STUDY TEXT:
-------

Hannover is chiefly known for his work entitled Yeven Mezulah (יון מצולה, Venice, 1653; translated into English as Abyss of Despair in 1950). It describes the course of the Khmelnytsky Uprising in the Polish–Lithuanian Commonwealth from a Jewish perspective. Hannover in this work gives a brief description of the Polish Crown of the time and of the relations between the Poles, Jews and Cossacks, and the causes which led to the uprising. He also gives a very vivid picture of Jewish life in Poland and the yeshivot.
This work, owing to its literary value, was translated into Yiddish (1687), into German (1720), and into French by Daniel Levy (published by Benjamin II, Tlemçen, 1855). This last translation was revised by the historian J. Lelewel, and served as a basis for Meyer Kayserling's German translation (also published by Benjamin II, Hanover, 1863). Kostomarov, utilizing Salomon Mandelkern's Russian translation, gives many extracts from it in his Bogdan Chmielnicki (iii. 283-306).

-------

EXTRACTED ENTRIES:
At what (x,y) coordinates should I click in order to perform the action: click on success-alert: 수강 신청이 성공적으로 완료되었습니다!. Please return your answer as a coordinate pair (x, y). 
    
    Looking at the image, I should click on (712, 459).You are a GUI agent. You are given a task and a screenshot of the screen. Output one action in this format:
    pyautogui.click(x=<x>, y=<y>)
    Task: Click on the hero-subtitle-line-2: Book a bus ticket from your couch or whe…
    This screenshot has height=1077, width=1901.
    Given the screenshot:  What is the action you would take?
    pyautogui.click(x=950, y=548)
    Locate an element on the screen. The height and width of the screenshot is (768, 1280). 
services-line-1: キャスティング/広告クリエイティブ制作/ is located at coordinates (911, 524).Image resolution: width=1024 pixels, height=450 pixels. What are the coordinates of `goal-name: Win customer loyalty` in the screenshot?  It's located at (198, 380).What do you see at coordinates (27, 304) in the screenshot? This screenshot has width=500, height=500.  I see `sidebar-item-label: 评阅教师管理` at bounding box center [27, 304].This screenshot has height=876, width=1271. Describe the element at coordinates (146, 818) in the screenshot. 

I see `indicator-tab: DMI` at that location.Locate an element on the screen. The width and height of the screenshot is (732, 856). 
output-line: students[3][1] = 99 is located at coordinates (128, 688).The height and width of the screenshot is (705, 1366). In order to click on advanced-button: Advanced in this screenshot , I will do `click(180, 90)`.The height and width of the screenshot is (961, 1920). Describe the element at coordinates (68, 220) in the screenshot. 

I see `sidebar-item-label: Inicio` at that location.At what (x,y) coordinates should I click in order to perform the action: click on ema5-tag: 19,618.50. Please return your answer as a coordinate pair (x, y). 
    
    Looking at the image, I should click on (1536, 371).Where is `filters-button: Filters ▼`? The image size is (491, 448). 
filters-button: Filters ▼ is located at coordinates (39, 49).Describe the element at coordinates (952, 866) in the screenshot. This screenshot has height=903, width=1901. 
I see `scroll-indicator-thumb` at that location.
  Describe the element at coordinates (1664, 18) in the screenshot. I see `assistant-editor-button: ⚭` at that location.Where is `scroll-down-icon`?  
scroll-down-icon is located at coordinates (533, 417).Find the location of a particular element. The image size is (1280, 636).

-------

TASK TO CARRY OUT: Pick up the passage about Hannover's Yeven Mezulah after its last sentence and continue it. The records are not used for anything here.

THE ANSWER:
In the late 20th century historians began to dispute the numbers given in Yeven Mezulah. They claim it overstates Jewish casualties during the Bohdan Khmelnytsky rebellion in 1648 and 1649. These authors question it as a reliable historical source in spite of its literary qualities. Yeven Mezulah was criticized in particular by Shaul Stampfer, Edward Fram, Paul Robert Magocsi's "Ukraine: A History", and Petro Mirchuk.

== Other works ==
Hannover's other works are:
- Ṭa'ame Sukkah, a homiletic explanation of the Feast of Tabernacles (Amsterdam, 1652)
- Safah Berurah, a dictionary of the Hebrew, German, Italian, and Latin languages, and arranged in Hebrew alphabetical order (Prague, 1660) – in a second edition, by Jacob Koppel ben Wolf (Amsterdam, 1701), French was included
- Sha'are Ẓiyyon, a collection of mystical prayers, religious customs, and ascetic reflections; it was taken chiefly from cabalistic works, and was very popular among the Eastern Jews. It appeared first in Prague in 1662, and enjoyed such popularity that it was several times reedited (see Benjacob, Oẓar ha-Sefarim, p. 604).
- Reference is also made by Hannover in his books to the following three unpublished works:
  - Neṭa' Sha'ashu'im, homilies on the Pentateuch
  - Neṭa' Ne'eman, a cabalistic work
  - A commentary on the Otiyyot de R. Aḳiba.

== Jewish Encyclopedia bibliography ==
- Hannover, Sha'are Ẓiyyon, Preface;
- Moritz Steinschneider, Cat. Bodl. cols. 2044-2047;
- Julius Fürst, Bibl. Jud. i. 361.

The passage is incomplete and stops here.